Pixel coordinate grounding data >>
***
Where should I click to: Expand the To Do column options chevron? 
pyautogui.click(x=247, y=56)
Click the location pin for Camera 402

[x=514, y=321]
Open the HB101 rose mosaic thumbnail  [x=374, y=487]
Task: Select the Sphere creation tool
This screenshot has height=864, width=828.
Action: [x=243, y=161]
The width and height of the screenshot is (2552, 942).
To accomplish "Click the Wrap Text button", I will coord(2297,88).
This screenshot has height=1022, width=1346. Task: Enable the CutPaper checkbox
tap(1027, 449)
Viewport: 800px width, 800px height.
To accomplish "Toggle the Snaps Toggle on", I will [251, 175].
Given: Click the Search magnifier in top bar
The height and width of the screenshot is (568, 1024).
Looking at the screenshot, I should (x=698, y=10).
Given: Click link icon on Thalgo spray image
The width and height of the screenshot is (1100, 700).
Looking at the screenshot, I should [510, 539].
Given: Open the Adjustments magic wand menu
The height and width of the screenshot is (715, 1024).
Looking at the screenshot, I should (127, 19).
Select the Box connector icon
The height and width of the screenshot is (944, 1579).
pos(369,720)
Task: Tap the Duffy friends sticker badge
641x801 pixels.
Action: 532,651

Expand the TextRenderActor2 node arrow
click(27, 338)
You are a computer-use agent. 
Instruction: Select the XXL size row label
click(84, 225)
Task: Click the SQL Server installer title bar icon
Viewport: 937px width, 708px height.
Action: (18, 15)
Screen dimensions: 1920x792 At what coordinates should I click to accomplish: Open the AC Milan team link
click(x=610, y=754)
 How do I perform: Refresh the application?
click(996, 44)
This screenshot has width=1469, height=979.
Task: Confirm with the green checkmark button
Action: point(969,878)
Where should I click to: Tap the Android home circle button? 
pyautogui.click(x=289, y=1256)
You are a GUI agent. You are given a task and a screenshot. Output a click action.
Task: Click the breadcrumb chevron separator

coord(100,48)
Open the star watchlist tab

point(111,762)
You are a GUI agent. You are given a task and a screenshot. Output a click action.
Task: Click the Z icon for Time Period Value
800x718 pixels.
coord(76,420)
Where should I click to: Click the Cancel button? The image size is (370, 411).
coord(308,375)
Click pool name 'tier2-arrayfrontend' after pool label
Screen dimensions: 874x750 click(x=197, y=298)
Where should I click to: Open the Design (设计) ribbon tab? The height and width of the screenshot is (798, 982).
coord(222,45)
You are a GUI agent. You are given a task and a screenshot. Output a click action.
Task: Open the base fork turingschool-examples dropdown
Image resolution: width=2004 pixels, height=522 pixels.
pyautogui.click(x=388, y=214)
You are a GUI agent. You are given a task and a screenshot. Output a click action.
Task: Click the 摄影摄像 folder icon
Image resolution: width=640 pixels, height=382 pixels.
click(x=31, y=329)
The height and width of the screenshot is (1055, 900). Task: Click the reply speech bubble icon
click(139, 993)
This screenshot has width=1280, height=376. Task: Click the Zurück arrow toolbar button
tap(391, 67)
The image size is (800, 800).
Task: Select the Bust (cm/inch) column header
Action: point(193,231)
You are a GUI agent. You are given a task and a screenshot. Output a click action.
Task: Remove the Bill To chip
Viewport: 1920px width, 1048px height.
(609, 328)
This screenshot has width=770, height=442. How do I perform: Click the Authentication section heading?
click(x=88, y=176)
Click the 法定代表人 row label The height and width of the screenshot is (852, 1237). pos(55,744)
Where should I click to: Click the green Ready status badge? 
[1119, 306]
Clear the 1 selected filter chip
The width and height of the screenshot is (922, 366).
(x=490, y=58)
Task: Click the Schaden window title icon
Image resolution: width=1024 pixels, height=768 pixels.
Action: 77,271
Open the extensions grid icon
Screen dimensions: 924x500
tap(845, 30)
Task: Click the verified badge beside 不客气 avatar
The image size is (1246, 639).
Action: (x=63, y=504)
***
Only the lines from the one containing "Task: Click the Schaden window title icon" through the last line of the records are to be set down, exactly as they appear.

Task: Click the Schaden window title icon
Image resolution: width=1024 pixels, height=768 pixels.
Action: 77,271
Open the extensions grid icon
Screen dimensions: 924x500
tap(845, 30)
Task: Click the verified badge beside 不客气 avatar
The image size is (1246, 639).
Action: (x=63, y=504)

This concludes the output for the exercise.